Problem to solve »
The copy should hold only the line containing "This screenshot has height=459, width=746." and the lines after it through the end of the material, each exact, with no pictures.

Provided records »

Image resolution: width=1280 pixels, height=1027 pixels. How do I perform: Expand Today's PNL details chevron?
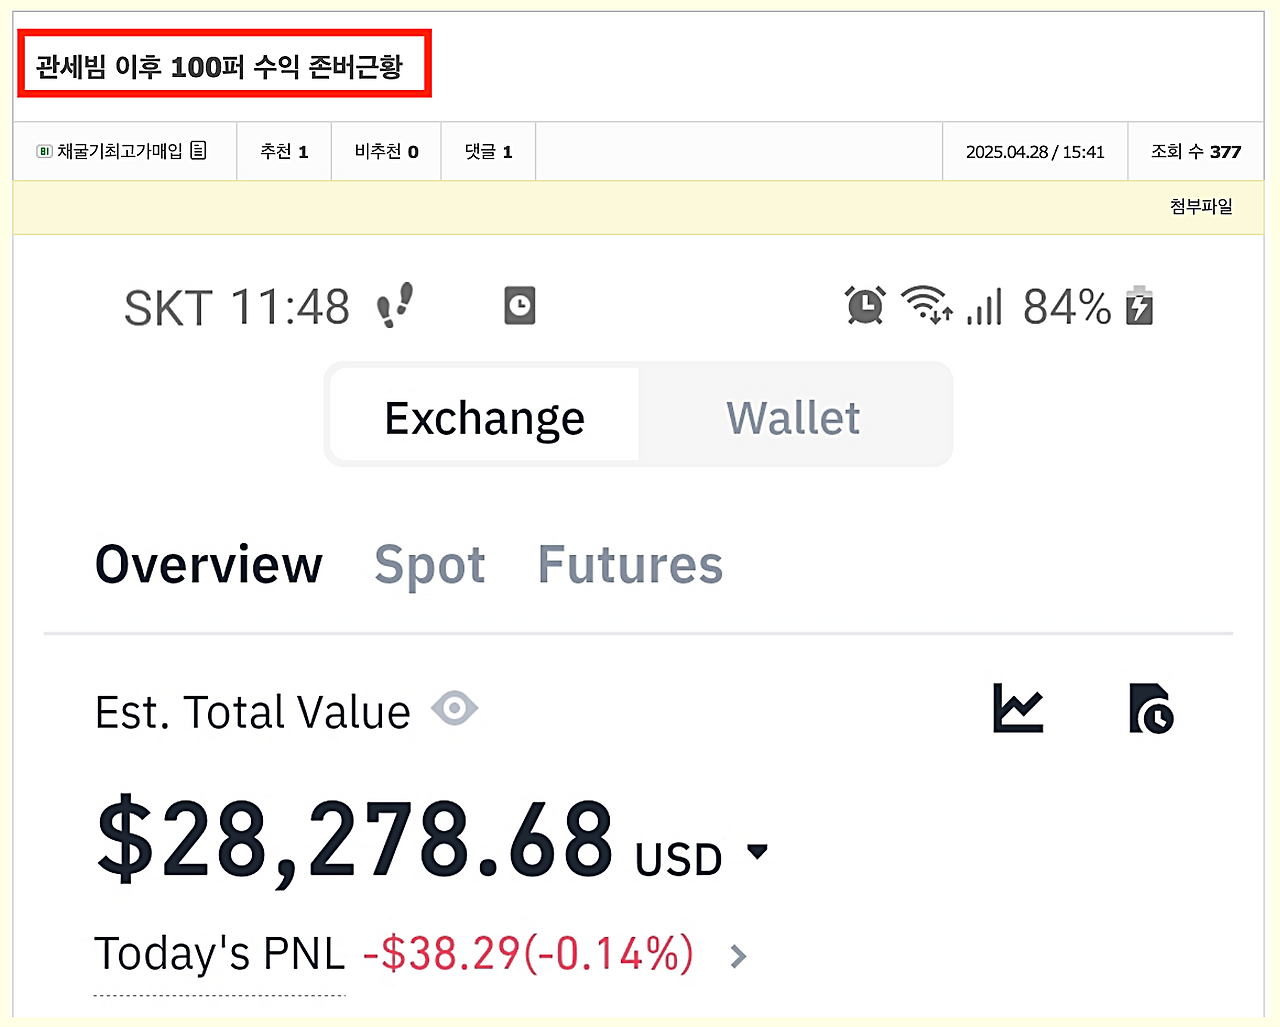pos(738,956)
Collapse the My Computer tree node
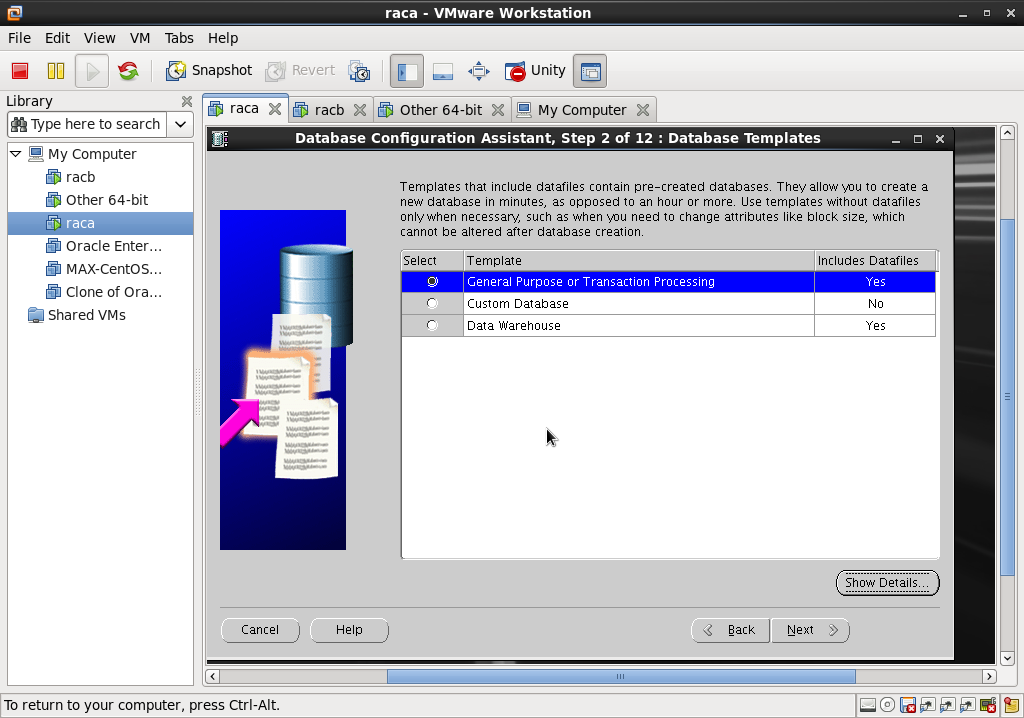This screenshot has width=1024, height=718. click(x=16, y=154)
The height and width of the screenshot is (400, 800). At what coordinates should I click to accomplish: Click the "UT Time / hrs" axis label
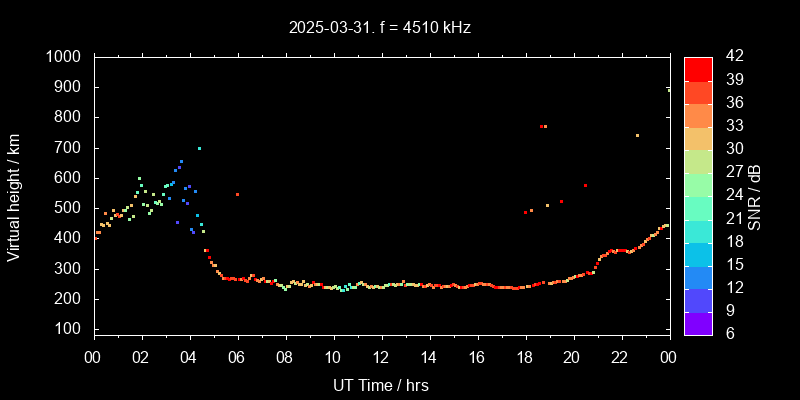(x=381, y=384)
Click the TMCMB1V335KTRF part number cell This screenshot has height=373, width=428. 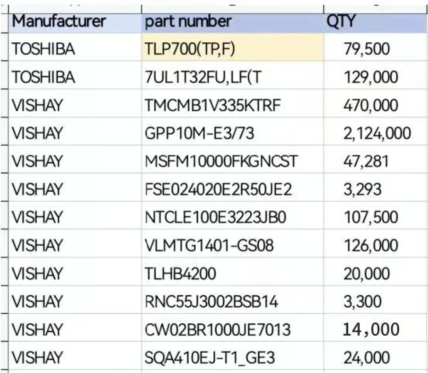tap(232, 103)
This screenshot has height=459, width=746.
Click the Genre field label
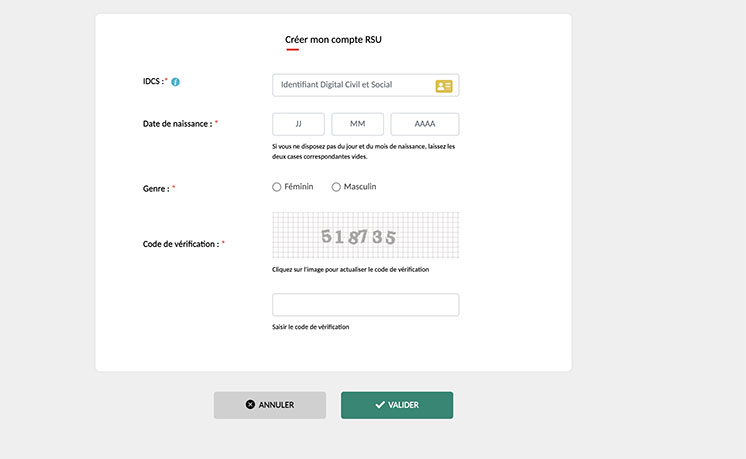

Exercise output »
This screenshot has height=459, width=746.
Click the Genre field label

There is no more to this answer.